Ed ancora, tracce di glifosato anche in birra e vini secondo lo studio pubblicato dallo United States Public Interest Research Group che ha analizzato 5 vini e 15 birre provenienti da Usa, Asia ed Europa. Quasi l'intero campione (19 su 20) preso in considerazione presentava tracce di glifosato, anche nelle bottiglie etichettate come biologiche.
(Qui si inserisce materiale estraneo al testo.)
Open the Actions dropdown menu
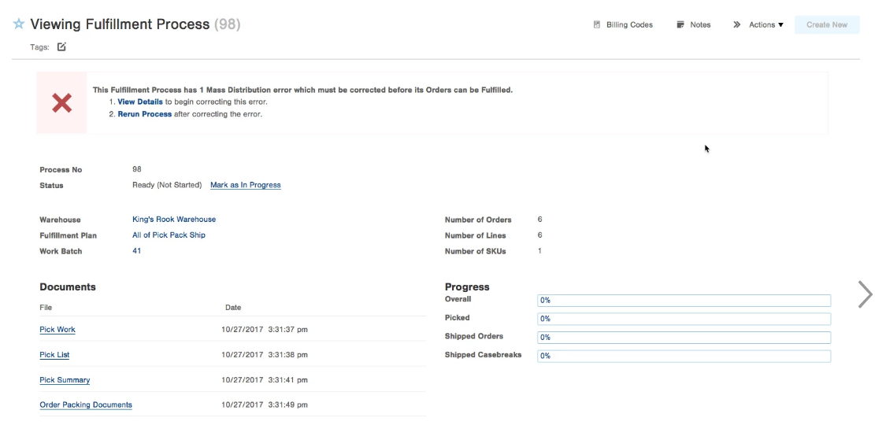 766,25
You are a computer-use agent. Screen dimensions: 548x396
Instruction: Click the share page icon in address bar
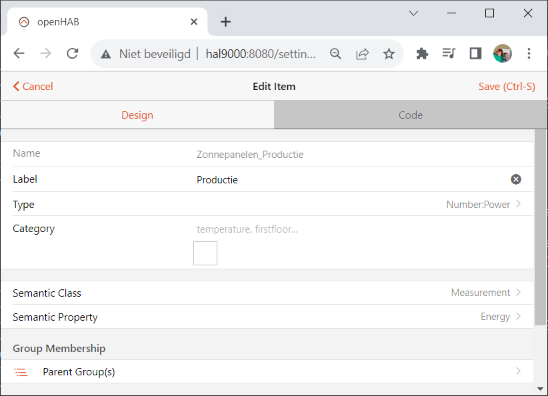coord(363,54)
Cibi ultra-lavorati aumentano il rischio di mortalità del 14%

Un aumento del 10% del consumo di alimenti ultra-trasformati industriali  - ovvero i cibi prodotti prodotti industrialmente, che comprendono sostanze non utilizzate comunemente nella cucina casalinga, come estratti, paste vegetali o animali aromatizzate - può corrispondere ad un incremento di oltre il 10% dei casi di cancro, con un maggior rischio di mortalità del 14%. Questi i primi risultati di NutriNet-Santé, la ricerca condotta dall'Università Sorbonne di Parigi che ha che ha coinvolto tra il 2009 e il 2017 più di 44mila adulti over  45 anni, di cui il 73% donne.
Tuttavia sono gli stessi ricercatori, guidati da Laure Schnabel a dichiare che siano necessari "ulteriori studi prospettici per confermare questi risultati e per chiarire i vari meccanismi attraverso i quali i cibi ultra-processati possono influire sulla salute". Infatti, sebbene nello studio venga evidenziata un'associazione tra consumo di alimenti ultra-trasformati, cancro e mortalità, non è ancora stato dimostrato il nesso causale. Non dobbiamo, dunque, essere allarmisti, rassicura Mathilde Touvier, co-autrice dello studio, al New York Times; "lo studio rappresenta un altro tassello nella ricerca del legame tra cibi ultra-trasformati e salute".

Un passo verso la trasparenza

Recentemente il Parlamento europeo e il Consiglio Ue hanno raggiunto un accordo, il cosiddetto 'pacchetto trasparenza', sulla proposta della Commissione che fa seguito all’iniziativa dei cittadini europei sul glifosato, in particolare alle preoccupazioni espresse in merito alla trasparenza degli studi scientifici utilizzati per la valutazione del rischio.  La nuova normativa, che entrerà in vigore solo dopo l'approvazione formale dell'accordo da parte di Parlamento europeo e Consiglio dei ministri Ue, apporterà modifiche nella regolamentazione di  settori specifici quali OGM, additivi per alimenti e mangimi, enzimi ed aromi, prodotti fitosanitari  ma anche materiali a contatto con gli alimenti.

Anche l'Agenzia Europea per la Sicurezza Alimentare sarà ampiamente coinvolta in questo cambiamento:

  • verrà modificata la sua governance interna
  • presso l’Efsa verrà istituita una banca dati europea degli studi commissionati
  • potrà effettuare accertamenti volti a verificare l'aderenza alle norme degli studi e la conformità stessa dei laboratori 
  • su richiesta della Commissione europea, l'EFSA potrà commissionare ricerche supplementari a fini di verifica.